In the routine sensorial habitus of the everyday, all these funerary locales provided an extremely intense aesthetic stimulation, a multi-sensory phantasmagoria. Every visit to such as heterotopic mortuary space was an event of special significance, a break from the temporality of daily life. The emotive and highly charged ceremonies around death provided opportunities for people and communities to come together, to engage in commensal practices involving food, drink and psychoactive substances, to witness rare and exotic artefacts and objects, but at the same time to move, collect, recollect and arrange skulls, bones and objects. They would have left with strong emotions, and even stronger memories, having traced and retraced geographical and chronological links, having mapped and remapped genealogical connections and associations. These were mnemo-scapes, places where people produced their own history and temporality, through strong sensory and sensuous experiences.

Through these contexts and events, time as memory – as ancestral links and associations, as mnemonic connections to places and past people, but also evocation, citation and recall of geographically remote places – became important political resources. Such resources were unequally distributed, as not all persons and clans, not all communities and regions, could have demonstrated the same richness and intensity in these mnemonic connections and links, the same time depth and longevity. Not everybody would have been able to amass the same material resources that could produce strong emotive and aesthetic-sensory impact upon the bodies of the participants. There are at times significant differences in the type and quantity of precious, exotic material found in different tombs, and the same asymmetry is witnessed in the time depth of use. The pattern is also regionally diverse, with the Mesara demonstrating a remarkable persistence and time depth in material practices and ceremonies, in comparison to, say, the northeastern part of the island.

----------------------------------------

**About this exercise**
Answer these questions using the passage on funerary spaces.
(a) Besides food and drink, what was consumed in the commensal practices at these ceremonies?
(b) What does the passage say became important political resources?
(c) Which region does the passage say shows a remarkable persistence and time depth in material practices and ceremonies?
The listing that comes next was taken from a different source.

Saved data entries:
----------------------------------------

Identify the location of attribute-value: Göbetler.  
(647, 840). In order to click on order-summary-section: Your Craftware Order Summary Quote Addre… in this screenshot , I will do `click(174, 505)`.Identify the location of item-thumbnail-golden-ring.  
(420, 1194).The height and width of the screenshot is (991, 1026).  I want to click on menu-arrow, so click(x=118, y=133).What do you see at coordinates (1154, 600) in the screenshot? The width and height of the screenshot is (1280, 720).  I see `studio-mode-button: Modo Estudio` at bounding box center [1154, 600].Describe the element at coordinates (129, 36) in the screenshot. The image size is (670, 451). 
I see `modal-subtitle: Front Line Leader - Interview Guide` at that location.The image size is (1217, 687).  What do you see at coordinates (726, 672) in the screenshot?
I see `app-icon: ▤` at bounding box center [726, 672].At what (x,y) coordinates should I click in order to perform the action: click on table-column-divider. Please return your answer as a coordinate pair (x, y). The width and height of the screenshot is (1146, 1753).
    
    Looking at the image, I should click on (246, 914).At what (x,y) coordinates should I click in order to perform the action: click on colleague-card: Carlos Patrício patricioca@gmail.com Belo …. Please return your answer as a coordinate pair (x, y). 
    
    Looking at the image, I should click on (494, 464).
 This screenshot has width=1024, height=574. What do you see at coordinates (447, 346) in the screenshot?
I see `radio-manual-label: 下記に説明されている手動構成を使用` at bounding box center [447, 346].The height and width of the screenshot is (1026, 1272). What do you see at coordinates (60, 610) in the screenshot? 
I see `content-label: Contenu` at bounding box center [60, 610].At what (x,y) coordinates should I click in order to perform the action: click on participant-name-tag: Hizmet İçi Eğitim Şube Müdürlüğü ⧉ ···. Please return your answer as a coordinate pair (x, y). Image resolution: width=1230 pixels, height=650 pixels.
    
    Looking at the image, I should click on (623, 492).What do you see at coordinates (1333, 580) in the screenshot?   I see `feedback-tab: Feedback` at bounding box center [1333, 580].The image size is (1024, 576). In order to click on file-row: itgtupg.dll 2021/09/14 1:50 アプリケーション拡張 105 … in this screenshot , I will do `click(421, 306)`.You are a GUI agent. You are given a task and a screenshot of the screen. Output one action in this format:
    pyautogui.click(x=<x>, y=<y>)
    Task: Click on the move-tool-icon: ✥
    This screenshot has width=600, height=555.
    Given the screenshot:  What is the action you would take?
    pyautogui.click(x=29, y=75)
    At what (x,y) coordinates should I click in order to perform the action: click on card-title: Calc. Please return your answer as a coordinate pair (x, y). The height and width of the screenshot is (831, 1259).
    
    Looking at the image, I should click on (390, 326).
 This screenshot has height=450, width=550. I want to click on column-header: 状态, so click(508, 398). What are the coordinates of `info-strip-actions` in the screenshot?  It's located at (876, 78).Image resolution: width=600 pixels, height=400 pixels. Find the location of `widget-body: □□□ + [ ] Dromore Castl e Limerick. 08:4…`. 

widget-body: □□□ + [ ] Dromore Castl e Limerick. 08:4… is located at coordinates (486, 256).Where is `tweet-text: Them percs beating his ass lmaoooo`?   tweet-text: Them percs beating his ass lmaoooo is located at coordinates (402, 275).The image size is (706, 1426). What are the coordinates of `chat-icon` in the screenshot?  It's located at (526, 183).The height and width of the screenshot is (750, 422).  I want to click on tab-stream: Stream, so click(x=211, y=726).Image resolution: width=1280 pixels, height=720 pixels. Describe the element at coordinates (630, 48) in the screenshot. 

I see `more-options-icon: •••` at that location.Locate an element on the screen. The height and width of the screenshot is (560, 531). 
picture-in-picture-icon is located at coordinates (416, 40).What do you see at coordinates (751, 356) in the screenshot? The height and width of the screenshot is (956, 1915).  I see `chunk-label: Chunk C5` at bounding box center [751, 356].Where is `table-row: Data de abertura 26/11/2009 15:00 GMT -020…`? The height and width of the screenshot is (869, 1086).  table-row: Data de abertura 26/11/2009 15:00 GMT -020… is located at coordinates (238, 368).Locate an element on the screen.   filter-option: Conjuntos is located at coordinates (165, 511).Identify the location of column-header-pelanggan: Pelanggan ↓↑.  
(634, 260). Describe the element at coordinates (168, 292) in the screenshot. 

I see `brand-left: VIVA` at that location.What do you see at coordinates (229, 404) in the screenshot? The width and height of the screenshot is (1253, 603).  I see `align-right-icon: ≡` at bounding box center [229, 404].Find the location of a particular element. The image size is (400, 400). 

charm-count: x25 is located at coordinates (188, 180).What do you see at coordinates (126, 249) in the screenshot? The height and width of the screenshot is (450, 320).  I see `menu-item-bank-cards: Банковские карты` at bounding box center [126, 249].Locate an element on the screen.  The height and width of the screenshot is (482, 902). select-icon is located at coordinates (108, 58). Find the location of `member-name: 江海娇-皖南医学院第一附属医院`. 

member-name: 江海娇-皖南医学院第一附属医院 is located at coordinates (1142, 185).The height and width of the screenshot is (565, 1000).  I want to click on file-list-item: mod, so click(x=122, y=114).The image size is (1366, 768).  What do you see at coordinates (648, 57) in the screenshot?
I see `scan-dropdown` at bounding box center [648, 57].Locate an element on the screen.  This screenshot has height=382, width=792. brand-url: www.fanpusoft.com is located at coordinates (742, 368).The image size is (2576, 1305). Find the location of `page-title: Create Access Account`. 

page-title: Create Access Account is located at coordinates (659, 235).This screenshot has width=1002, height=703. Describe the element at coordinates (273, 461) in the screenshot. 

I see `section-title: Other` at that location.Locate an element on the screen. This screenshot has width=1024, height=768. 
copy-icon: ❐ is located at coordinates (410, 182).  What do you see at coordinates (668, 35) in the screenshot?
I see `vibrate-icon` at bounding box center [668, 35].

----------------------------------------

**Written solution**
(a) Psychoactive substances.
(b) Time as memory: ancestral links and associations, mnemonic connections to places and past people, and the evocation, citation and recall of geographically remote places.
(c) The Mesara.